» INSTRUCTIONS FOR THE TASK
Transcribe exactly, and only, the lines from the one with "This screenshot has width=1568, height=673." through the end of the records below, including both of those lines. Skip all pictures.

» RECORDS SHOWN
/---

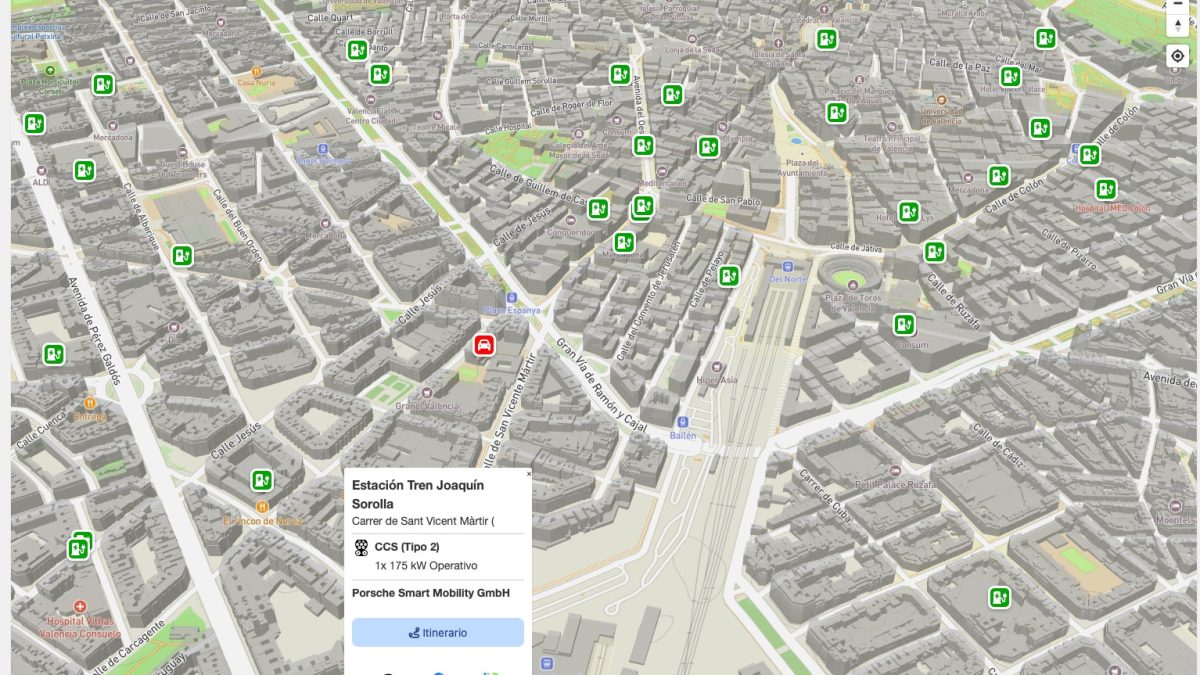Select charger beside Avenida de Pérez Galdós
The width and height of the screenshot is (1200, 675).
pyautogui.click(x=53, y=353)
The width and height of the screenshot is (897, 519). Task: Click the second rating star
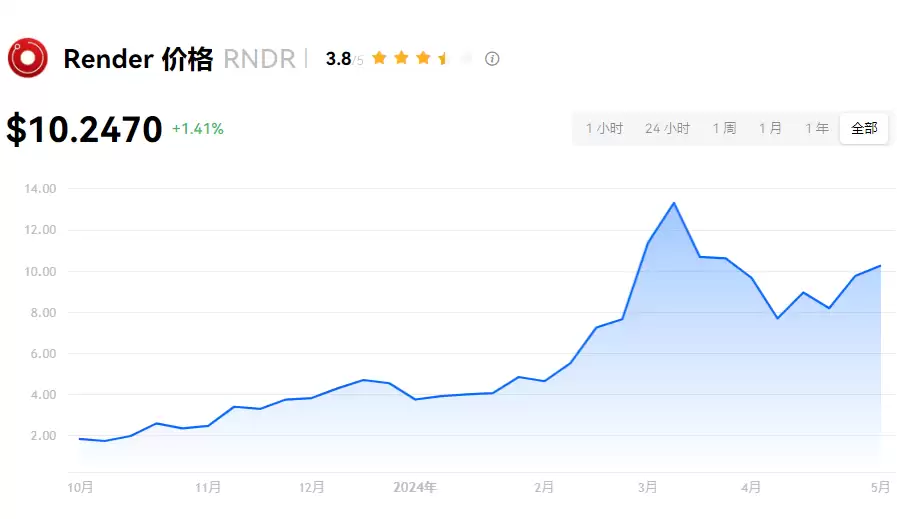pyautogui.click(x=401, y=59)
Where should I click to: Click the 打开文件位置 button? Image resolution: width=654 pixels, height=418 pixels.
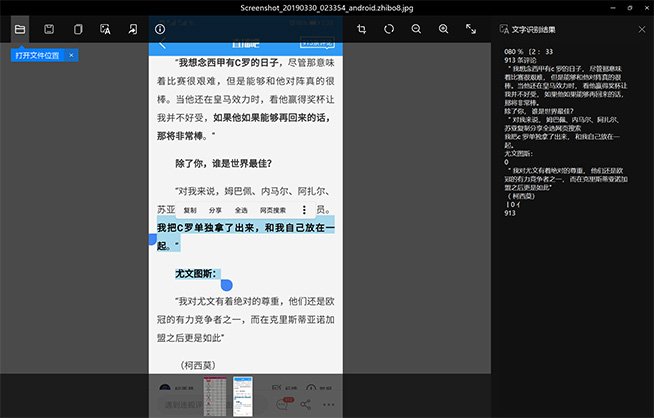(37, 55)
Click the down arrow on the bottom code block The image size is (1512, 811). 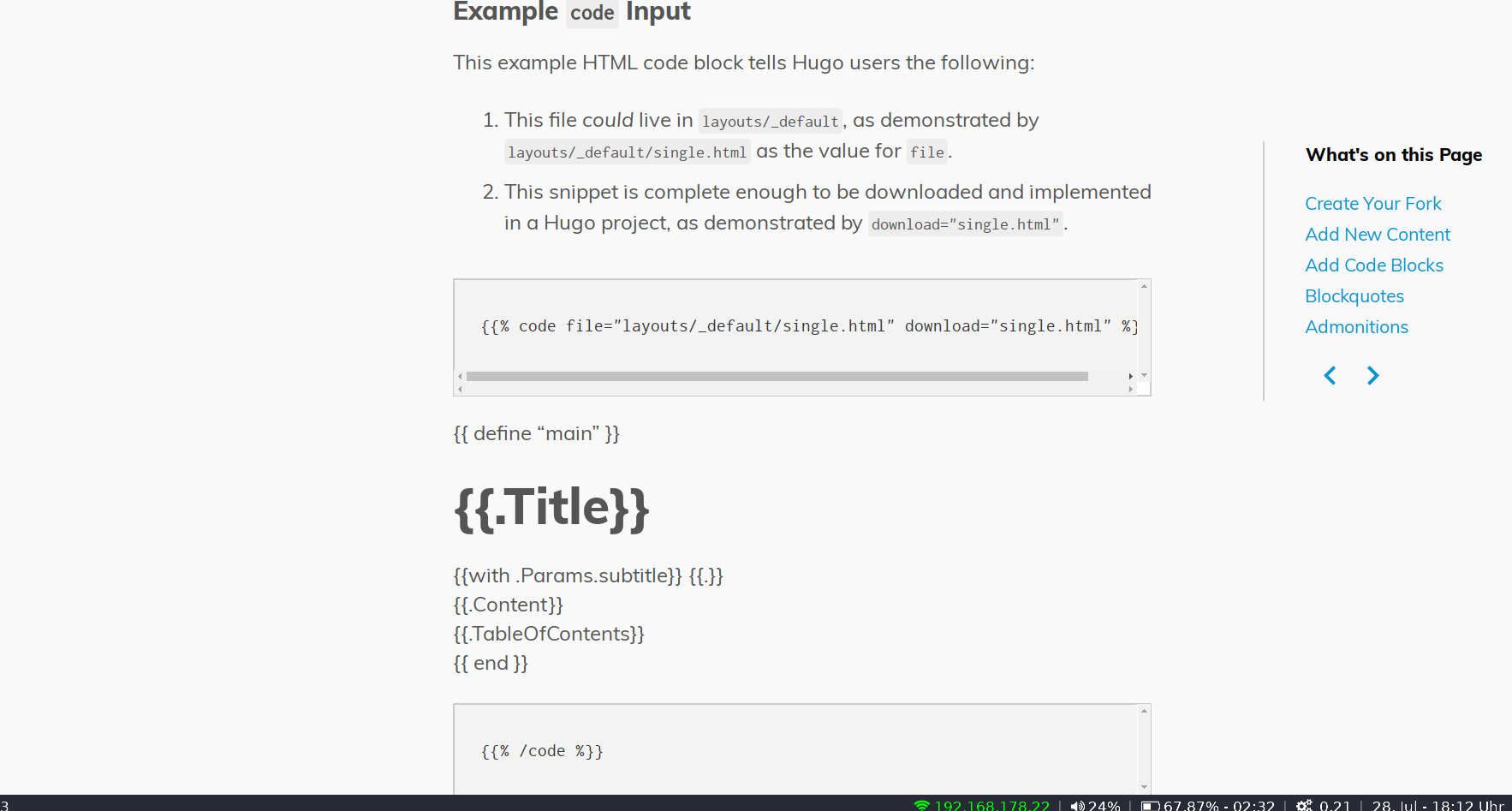click(x=1144, y=786)
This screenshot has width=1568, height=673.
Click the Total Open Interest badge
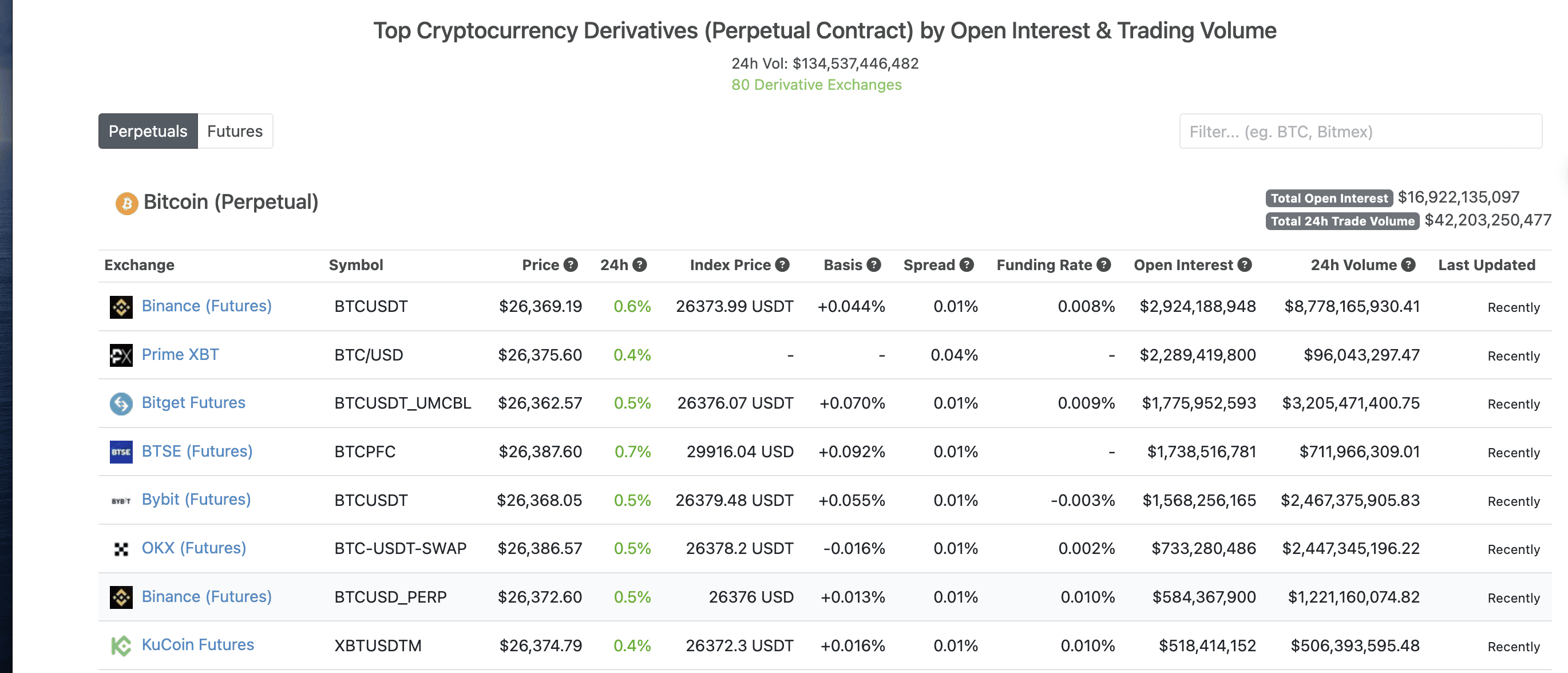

\---

» RESPONSE
This screenshot has width=1568, height=673.
Click the Total Open Interest badge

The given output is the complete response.